Categories: Security, malware & hacked sites :

Google's index corrupt?

Showing 1-3 of 3 messages
Google's index corrupt? sgbotsford 5/5/12 7:58 AM
I have read the FAQs and checked for similar issues: 

My site's URL (web address) is:

I'm puzzled.  I just got a call from a would-be customer asking about prescription drugs.  MY web site comes up in a search for Alberta Prescription drugs.  To narrow the search I tried {prescription drugs sherwoods forests}  and got several hits.

Connecting to the link shows my normal page.  Showing source for that page, and searching for the word drugs gets no hits.

Executing the SAME search on Bing doesn't show this problem.  Ditto

Logging into my server, changing to the top level of my site, and executing " grep -r drugs . " (recursive grep) gets no hits.

It appears that the index for my site on google has gotten scrambled.

Is this the best place to report this?

Is there an alternative explanation?

Re: Google's index corrupt? luzie 5/5/12 8:13 AM
Hi sgbotsford,

I'm afraid your site could have been hacked ...

Check your URL with the "Fetch-as-Googlebot" feature in the webmastertools and look at the reult.

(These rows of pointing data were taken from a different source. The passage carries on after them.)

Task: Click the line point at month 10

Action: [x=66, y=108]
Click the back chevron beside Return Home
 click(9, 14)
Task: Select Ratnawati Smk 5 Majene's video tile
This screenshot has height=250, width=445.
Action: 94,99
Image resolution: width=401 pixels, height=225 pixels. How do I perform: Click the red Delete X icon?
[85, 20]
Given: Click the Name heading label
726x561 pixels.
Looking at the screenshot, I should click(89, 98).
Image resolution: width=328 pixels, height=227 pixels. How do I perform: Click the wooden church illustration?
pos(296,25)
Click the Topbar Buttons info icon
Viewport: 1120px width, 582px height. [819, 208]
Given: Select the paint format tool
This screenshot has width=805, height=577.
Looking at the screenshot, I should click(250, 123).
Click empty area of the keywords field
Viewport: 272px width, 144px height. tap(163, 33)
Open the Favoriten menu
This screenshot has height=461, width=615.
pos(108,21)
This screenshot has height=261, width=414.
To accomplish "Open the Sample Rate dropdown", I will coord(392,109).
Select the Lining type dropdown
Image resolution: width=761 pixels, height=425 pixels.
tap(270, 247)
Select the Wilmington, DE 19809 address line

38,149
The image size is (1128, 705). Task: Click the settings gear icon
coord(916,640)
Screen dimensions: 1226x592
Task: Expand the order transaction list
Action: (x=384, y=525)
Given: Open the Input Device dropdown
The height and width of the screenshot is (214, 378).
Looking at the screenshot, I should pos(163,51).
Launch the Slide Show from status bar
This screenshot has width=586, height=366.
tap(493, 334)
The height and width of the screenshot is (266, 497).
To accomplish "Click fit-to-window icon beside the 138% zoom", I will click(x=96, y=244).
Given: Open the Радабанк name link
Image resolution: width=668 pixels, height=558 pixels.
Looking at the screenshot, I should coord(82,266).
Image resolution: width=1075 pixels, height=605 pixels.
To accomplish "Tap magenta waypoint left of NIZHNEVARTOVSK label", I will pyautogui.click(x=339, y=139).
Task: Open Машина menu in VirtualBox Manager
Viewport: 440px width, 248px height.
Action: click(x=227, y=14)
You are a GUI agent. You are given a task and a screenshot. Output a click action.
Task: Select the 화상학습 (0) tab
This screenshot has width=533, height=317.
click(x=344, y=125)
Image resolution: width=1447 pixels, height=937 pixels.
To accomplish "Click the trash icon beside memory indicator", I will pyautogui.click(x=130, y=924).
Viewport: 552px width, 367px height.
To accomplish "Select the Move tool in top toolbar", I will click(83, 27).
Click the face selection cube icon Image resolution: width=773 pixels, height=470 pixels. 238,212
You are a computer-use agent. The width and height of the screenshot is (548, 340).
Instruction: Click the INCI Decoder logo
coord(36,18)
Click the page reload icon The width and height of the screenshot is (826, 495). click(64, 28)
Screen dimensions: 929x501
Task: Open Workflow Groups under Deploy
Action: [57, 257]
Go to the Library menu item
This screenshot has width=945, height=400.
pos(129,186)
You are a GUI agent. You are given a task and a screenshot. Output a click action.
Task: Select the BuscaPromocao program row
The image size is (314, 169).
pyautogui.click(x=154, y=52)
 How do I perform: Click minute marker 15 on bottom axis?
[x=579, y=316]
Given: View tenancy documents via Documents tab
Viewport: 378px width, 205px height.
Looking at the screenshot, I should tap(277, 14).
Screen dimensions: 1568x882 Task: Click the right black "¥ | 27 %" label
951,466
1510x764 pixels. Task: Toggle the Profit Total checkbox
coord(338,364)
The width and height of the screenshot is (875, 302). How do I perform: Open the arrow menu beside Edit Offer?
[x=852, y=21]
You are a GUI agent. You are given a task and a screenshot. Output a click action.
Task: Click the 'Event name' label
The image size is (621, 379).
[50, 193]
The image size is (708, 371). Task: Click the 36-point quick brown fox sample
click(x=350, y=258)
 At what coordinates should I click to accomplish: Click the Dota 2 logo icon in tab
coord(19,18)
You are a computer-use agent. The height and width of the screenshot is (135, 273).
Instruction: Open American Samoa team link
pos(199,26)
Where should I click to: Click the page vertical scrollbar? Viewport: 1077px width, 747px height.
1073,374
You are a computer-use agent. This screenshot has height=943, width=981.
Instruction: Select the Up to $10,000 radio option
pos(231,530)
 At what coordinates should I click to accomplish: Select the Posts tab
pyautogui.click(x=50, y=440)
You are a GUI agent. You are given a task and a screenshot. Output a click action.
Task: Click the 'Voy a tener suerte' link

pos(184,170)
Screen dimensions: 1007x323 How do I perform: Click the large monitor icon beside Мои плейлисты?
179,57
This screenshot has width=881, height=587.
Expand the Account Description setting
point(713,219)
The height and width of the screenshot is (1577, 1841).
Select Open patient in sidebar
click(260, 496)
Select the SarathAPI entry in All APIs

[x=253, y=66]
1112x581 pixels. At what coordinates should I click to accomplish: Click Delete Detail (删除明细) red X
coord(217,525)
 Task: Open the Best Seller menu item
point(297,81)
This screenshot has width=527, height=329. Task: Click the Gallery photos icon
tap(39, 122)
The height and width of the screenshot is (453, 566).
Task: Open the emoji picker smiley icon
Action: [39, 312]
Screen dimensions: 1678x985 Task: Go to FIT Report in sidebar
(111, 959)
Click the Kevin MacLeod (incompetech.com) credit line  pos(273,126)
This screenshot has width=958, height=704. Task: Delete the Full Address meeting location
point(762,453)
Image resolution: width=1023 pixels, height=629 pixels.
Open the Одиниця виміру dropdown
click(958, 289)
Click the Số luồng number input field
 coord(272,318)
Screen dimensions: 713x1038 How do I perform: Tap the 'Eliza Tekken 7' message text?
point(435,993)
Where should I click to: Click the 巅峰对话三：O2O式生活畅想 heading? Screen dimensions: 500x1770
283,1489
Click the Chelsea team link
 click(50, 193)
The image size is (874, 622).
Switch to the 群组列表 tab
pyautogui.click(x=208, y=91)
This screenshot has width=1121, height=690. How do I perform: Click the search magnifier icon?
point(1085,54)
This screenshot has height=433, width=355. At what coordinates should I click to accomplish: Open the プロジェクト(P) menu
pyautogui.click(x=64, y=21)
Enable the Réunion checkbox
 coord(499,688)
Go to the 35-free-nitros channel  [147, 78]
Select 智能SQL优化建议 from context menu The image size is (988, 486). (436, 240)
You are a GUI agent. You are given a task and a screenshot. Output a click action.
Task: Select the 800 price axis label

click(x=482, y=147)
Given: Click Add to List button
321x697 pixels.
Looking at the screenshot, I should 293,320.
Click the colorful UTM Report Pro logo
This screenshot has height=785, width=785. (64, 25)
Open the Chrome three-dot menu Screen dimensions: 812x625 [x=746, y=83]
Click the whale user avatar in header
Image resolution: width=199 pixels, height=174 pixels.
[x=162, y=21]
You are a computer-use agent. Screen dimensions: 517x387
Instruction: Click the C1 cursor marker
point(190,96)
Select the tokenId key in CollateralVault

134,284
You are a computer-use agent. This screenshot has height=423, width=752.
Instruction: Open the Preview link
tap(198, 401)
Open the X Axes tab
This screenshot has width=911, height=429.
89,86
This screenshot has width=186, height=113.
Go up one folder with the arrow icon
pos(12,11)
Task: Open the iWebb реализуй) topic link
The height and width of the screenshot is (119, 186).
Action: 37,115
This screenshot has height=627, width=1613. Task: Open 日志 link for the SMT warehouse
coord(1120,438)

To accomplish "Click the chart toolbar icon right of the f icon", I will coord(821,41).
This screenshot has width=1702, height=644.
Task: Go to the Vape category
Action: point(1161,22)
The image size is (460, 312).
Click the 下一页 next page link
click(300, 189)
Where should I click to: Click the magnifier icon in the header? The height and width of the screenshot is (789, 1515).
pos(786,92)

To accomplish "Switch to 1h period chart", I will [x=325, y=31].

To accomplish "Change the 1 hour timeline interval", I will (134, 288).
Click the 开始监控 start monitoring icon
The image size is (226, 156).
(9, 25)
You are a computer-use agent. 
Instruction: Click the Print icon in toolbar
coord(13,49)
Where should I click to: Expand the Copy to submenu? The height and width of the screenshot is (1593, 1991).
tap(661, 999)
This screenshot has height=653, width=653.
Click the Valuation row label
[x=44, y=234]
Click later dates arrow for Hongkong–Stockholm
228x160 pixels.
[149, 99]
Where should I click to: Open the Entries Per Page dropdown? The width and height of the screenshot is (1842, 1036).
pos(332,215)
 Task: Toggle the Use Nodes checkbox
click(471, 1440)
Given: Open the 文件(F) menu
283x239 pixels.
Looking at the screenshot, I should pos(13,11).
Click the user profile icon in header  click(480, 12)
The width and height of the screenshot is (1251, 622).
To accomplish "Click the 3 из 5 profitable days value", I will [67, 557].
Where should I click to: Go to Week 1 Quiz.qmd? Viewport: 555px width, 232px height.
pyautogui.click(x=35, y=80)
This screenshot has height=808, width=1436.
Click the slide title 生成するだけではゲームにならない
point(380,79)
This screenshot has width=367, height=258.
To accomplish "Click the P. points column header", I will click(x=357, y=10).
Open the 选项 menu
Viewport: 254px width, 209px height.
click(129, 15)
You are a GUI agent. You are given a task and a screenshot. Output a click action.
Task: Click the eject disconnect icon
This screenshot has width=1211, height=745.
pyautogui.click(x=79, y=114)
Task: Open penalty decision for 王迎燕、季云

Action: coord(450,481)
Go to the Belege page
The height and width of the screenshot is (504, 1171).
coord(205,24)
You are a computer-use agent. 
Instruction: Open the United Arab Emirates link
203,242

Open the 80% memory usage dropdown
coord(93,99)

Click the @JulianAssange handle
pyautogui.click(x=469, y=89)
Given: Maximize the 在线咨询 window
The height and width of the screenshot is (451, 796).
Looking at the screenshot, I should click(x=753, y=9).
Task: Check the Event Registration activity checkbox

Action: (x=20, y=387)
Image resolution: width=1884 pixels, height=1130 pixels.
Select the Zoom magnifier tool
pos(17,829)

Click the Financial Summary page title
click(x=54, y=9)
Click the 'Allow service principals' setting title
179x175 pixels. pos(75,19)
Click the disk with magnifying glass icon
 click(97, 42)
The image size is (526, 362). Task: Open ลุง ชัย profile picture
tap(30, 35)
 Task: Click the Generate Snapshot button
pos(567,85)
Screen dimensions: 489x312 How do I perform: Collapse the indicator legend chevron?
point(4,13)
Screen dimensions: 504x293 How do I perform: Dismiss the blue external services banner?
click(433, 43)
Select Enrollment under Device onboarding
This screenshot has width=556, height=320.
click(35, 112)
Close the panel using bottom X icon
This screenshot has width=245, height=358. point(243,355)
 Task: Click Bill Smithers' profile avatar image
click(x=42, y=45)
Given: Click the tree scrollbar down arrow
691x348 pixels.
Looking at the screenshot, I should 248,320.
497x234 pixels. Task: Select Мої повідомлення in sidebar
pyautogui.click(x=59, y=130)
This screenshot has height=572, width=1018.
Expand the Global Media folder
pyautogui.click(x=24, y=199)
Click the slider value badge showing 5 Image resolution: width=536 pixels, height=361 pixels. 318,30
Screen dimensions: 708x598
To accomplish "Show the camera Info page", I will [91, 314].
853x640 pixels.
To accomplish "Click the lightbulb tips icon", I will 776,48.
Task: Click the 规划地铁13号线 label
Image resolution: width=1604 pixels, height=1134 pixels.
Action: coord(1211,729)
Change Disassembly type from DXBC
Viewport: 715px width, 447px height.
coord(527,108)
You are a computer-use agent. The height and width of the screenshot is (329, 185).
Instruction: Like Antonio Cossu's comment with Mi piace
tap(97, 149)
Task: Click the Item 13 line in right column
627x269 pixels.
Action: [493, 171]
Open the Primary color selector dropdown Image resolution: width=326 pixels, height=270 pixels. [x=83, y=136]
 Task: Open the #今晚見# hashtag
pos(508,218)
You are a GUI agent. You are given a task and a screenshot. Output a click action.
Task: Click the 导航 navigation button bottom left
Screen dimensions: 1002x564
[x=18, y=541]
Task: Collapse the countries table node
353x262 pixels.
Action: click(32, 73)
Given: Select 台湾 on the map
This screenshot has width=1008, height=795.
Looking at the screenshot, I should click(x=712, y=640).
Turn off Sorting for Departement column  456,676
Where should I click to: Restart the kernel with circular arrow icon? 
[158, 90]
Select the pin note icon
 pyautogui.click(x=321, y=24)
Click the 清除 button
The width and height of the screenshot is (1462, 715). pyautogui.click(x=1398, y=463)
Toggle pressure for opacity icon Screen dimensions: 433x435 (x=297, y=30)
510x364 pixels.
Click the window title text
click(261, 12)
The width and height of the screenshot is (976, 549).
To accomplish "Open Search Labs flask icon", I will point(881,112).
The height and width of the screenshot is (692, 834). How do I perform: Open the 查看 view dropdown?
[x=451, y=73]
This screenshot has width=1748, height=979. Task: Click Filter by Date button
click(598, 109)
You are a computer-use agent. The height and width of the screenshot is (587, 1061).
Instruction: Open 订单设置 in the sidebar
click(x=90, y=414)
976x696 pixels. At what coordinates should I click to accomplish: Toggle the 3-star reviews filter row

It's possible you'd find the keywords in question in the code shown there.

Re: Google's index corrupt? redleg-redleg 5/5/12 8:17 AM
Unfortunately there is an alternative explanation, your site has been hacked with a "Pharamcy" hack. It looks like you have a conditional hack, when the user agent is Googlebot the "page(s)" that are returned when by your site are spammy pharmaceuticals pages. When a request is made for a page on your site the request provides your server with some additional information beyond which page is being requested.  The information provided varies but typically the request will include information about the user agent, ie the browser being used to make the request, and the referring page, the page that contains the link that is being clicked on such as a search results page. Hackers place code on the site to detect the values of the user agent and/or referring pages and use these values as conditions for their hacks.  These types of conditional hacks are frequently used by hackers because it normally takes longer for site owners to discover and remove the hack.

You can use one of the tools like  to request the page with the user agent set to Googlebot and see the results, then go back and request the page with the user agent set to a browser. Another good thing to check is to use the Fetch as Googlebot utility in your Webmaster Tools account to request the pages and check the content that is being returned to Google for indexing.  The hack is a bit unusual in that when the user gaent is a browser you get a http status code of 404 and your 404 page is returned but when the user agent is Googlebot you get an http status code of 200, then a div of the spammy content then your 404 page.

A search using the search operator site: viagra    will give you an idea of the URLs involved. Check the cached versions of the pages and you can see the content being returned to googlebot for indexing.  Unfortunately the "Pharma" hack is fairly common.  I have a blogpost at that provides some tips on what to look for in your code.